=== Begin Enclosure ===

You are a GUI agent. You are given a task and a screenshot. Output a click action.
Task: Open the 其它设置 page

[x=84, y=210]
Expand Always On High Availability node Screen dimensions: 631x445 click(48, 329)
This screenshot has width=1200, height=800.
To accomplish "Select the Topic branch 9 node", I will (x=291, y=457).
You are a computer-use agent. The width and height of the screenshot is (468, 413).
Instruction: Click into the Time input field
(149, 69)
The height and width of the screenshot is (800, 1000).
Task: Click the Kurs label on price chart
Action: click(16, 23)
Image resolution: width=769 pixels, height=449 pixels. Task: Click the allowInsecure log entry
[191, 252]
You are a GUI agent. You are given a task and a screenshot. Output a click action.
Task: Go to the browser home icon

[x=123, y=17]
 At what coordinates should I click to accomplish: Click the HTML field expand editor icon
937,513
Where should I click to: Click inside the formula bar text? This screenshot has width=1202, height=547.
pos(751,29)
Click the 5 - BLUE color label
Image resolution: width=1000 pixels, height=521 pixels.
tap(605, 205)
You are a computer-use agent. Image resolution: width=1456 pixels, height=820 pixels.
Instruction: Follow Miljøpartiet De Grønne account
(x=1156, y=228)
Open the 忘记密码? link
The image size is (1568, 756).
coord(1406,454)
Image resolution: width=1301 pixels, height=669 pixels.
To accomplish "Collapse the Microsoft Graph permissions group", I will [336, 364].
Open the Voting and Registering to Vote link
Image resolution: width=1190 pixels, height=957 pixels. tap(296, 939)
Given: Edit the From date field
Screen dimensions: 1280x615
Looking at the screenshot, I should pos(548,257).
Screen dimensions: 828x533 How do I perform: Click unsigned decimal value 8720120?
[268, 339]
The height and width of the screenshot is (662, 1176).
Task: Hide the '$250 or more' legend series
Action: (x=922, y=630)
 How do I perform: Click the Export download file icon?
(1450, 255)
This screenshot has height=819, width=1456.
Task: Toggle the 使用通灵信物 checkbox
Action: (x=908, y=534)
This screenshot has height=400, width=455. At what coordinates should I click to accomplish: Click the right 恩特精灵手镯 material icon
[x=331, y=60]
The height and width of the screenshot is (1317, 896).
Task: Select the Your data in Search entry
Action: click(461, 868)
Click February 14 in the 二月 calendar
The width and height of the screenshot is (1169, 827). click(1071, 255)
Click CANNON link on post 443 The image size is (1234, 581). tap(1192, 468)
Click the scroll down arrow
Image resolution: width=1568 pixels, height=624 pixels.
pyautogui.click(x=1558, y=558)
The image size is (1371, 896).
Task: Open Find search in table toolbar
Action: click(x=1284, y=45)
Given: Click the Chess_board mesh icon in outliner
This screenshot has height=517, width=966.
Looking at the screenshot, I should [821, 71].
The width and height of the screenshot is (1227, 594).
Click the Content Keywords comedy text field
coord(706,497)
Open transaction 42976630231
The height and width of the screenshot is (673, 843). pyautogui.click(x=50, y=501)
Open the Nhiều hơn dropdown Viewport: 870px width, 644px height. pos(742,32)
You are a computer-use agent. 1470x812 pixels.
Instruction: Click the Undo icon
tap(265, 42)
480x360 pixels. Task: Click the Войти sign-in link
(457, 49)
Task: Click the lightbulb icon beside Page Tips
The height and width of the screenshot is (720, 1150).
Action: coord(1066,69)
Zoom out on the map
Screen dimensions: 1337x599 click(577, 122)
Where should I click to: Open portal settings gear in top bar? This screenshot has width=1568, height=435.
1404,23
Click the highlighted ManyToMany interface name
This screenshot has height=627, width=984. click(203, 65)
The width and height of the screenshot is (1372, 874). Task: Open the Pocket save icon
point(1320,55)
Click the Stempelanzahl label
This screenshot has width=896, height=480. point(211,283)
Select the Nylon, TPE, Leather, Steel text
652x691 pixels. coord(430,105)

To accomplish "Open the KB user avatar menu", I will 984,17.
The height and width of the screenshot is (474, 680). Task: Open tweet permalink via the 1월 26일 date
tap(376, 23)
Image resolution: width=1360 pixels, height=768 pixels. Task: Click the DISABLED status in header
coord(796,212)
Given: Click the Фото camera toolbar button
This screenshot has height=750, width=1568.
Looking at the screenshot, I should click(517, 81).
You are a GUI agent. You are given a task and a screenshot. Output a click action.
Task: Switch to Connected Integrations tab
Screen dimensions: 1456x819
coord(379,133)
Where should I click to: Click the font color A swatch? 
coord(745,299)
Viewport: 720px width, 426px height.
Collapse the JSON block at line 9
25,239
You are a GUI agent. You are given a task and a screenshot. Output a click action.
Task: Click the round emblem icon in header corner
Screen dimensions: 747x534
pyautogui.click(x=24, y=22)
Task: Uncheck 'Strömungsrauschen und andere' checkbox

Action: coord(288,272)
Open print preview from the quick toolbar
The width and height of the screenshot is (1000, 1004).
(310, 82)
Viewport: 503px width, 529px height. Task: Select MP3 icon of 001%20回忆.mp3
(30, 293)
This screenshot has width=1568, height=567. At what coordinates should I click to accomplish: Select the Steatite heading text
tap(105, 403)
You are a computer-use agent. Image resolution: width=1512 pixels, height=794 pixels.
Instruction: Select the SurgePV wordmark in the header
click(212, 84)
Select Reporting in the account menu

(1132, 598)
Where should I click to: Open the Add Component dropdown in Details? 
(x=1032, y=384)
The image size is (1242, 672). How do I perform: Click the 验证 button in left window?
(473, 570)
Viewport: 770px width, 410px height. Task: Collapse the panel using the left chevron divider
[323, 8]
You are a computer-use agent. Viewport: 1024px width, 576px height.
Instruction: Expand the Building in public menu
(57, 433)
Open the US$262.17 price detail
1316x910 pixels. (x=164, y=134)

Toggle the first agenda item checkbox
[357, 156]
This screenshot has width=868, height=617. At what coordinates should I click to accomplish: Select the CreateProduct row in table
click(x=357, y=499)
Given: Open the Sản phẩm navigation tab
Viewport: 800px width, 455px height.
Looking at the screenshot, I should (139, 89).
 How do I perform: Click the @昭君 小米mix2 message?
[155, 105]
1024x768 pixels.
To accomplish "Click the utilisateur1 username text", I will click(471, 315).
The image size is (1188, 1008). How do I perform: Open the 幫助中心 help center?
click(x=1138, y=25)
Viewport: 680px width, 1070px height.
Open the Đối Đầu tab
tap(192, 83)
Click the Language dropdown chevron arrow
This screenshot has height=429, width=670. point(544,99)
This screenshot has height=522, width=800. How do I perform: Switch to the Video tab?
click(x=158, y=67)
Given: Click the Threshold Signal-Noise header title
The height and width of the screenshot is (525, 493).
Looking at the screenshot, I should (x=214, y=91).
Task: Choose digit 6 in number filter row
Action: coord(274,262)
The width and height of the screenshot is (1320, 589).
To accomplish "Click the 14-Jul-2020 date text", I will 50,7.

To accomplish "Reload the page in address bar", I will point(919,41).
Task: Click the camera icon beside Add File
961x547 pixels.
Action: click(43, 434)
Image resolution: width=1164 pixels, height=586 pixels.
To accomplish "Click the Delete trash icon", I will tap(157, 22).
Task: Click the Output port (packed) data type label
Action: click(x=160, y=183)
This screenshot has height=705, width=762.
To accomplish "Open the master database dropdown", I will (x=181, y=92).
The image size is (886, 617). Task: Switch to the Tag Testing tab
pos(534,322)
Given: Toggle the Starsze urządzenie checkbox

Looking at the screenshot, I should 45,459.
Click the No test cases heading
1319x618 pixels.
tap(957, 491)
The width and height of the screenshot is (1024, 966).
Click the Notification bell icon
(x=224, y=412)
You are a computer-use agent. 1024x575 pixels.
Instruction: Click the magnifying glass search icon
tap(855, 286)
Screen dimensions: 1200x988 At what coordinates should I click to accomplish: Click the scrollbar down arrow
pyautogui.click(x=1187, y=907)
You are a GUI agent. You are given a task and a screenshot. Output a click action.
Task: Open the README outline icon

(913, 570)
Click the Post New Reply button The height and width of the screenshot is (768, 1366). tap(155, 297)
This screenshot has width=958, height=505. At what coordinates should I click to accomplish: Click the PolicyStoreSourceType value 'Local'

=== End Enclosure ===

Which lines above contain the word "camera"? Copy all of them.

- [Result below]
Given: Click the Фото camera toolbar button
Task: Click the camera icon beside Add File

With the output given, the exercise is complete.